Components and Props
Intro
Up to this point, our React application has lived entirely inside a single component: App. While this works for small experiments, it does not scale well as applications grow. As more UI elements, logic, and state are added, a single file quickly becomes difficult to reason about, maintain, and extend. This lecture introduces components as the primary organizational tool in React and props as the mechanism that allows those components to communicate with one another.
The goal of this lecture is not simply to “move code around,” but to understand how React applications are intentionally broken into smaller, reusable, and predictable units.
What is a Component
A component in React is a JavaScript function that returns JSX and represents a single, reusable piece of UI. Conceptually, you can think of a component as a blueprint for a section of the screen.
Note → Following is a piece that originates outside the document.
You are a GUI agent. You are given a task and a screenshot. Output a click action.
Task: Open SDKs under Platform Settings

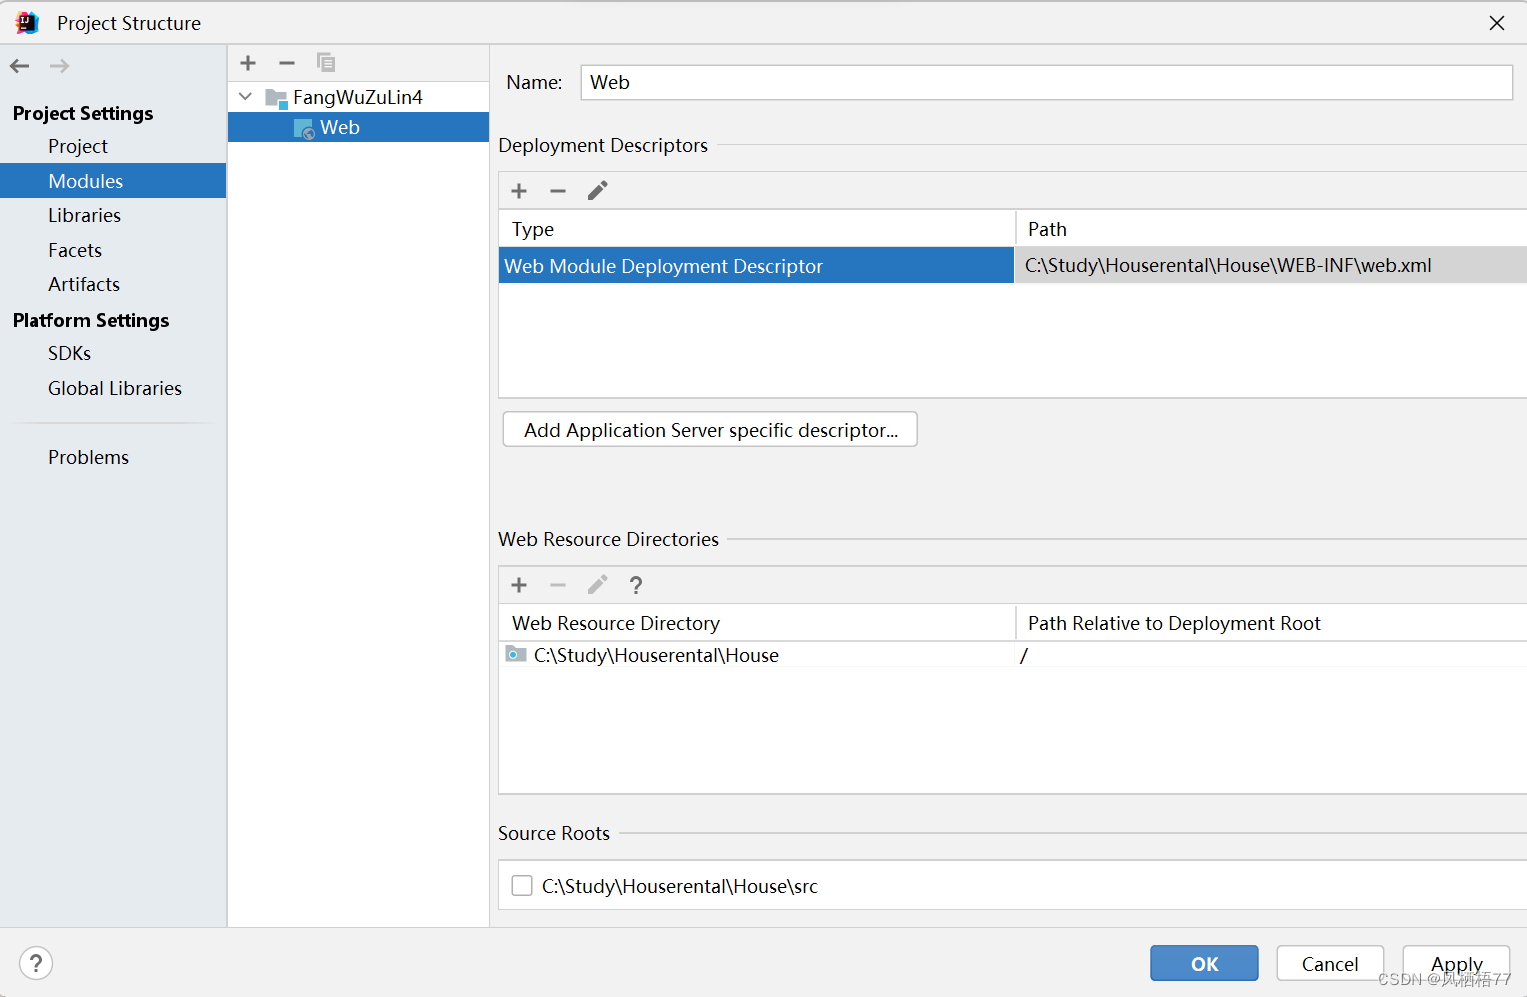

Each time React renders that component, it produces a new instance of that UI based on the data it receives.
In your current application, App is already a component. It manages application-level state, performs data fetching, and renders the entire interface. While this is acceptable early on, it mixes responsibilities. The Pokémon card UI, the form, and the state logic are all tightly coupled.
What problem do Components Fix
Components solve the problem of separation of concerns at the UI level just like in algorithms, we want to enforce the Don't Repeat Yourself and Single Responsibility Principles. Instead of one large component doing everything, each component focuses on a single responsibility. This makes the code easier to read, easier to debug, and easier to reuse.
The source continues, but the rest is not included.